TEKS YANG DIBERIKAN:

13, 14 da 15 Mei 1998 terjadi peristiwa2: kerusuhan, penjarahan dan pemerkosaan yang terorganisir dimana korban peristiwa keji tersebut adalah golongan minoritas Tionghoa yang hingga kini belum ada tindakan kongkrit dan tegas dari pihak pemerintah untuk mengungkapkan dan menghukum segenap pelaku tindakan2 biadab itu. Menhankam/Pangab Jendral Wiranto mengatakan bahwa pelaku kerusuhan, penjarahan serta pemerkosaan itu terorganisir dan pelakunya harus ditindak dengan tegas. Hingga kini masyarakat masih dicekam oleh rasa takut, karena pelaku dan organisator pelaku teror masih berkeliaran. Bagian terbesar dari masyarakat Indonesia dan dunia internasional hanya bisa menunggu dan bersabar sampai tindakan kongkrit dari pemerintah sungguh2 dilaksanakan. Tindakan2 keji yang direncanakan dan dilakukan oleh sekelompok orang yang terorganisir tidak saja melanggar prinsip2 kemanusiaan tetapi juga memperparah krisis ekonomi dan menodai citra bangsa Indonesia didunia internasional.

TUGAS YANG DIKERJAKAN:
[1] Menurut teks tentang peristiwa Mei 1998, siapa yang mengatakan bahwa pelaku kerusuhan, penjarahan, dan pemerkosaan itu terorganisir?
[2] Tentukan apakah setiap pernyataan berikut sesuai dengan teks tentang peristiwa Mei 1998. Jawab ya atau tidak, lalu kutip kata-kata penentunya dari teks. (a) Korban peristiwa tersebut adalah golongan minoritas Tionghoa. (b) Pemerintah sudah mengambil tindakan kongkrit dan tegas untuk menghukum para pelaku. (c) Tindakan-tindakan keji itu memperparah krisis ekonomi.
[3] Lanjutkan teks tentang peristiwa Mei 1998, dimulai setelah kalimat terakhirnya.

SEGMEN DATA:

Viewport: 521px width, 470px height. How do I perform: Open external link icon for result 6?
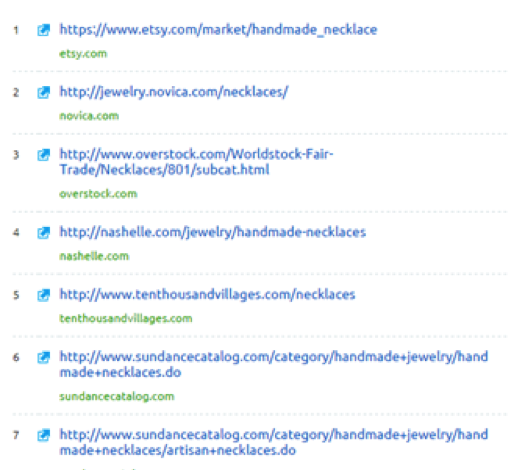(x=44, y=357)
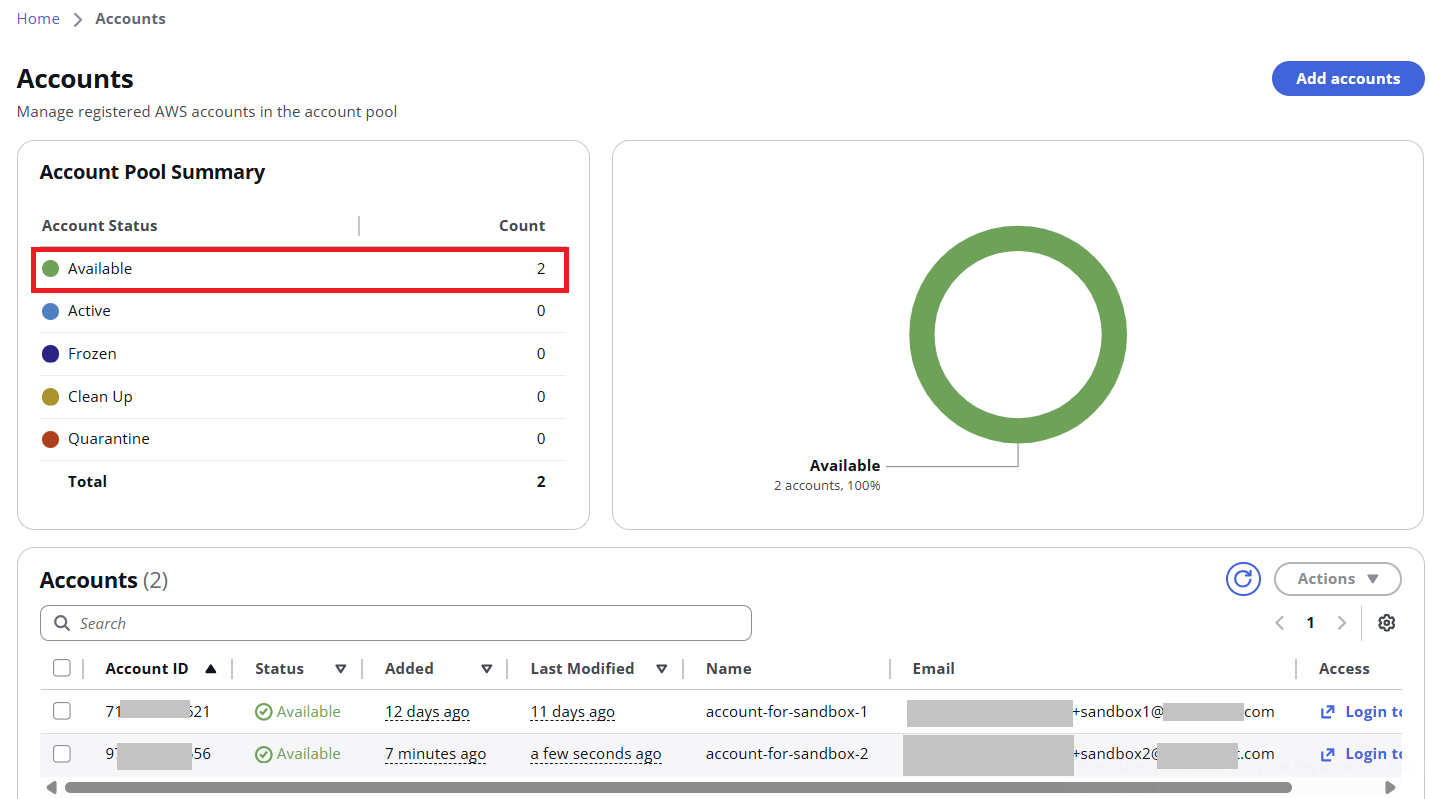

JAWABAN ATAS TUGAS:
[1] Menhankam/Pangab Jendral Wiranto.

[2]
(a) Ya: "korban peristiwa keji tersebut adalah golongan minoritas Tionghoa"
(b) Tidak: "hingga kini belum ada tindakan kongkrit dan tegas dari pihak pemerintah"
(c) Ya: "memperparah krisis ekonomi"

[3]
Jumat, 15 Mei Presiden pulang dari Konferensi dan kunjungan kenegaraan ke Mesir. Jakarta dalam keadaan kacau balau sehingga memperburuk krisis ekonomi . Presiden Suharto memerintahkan agar diambil tindakan tegas terhadap para penjarah dan perusuh. Presiden mulai kehilangan kepercayaan dari pimpinan ABRI yang telah bersikap terbuka terhadap reformasi usulan mahasiswa. Sejumlah intelektual sudah memberikan masukan-masukan yang bermanfaat kepada pimpinan ABRI. Di antaranya tentang pencabutan aturan pengangkatan anggota MPR oleh Presiden, bahwa parpol harus diberikan kebebasan lebih luas, bahwa Presiden sebaiknya mengatakan secara jelas keinginannya untuk mundur setelah reformasi dinyatakan usai.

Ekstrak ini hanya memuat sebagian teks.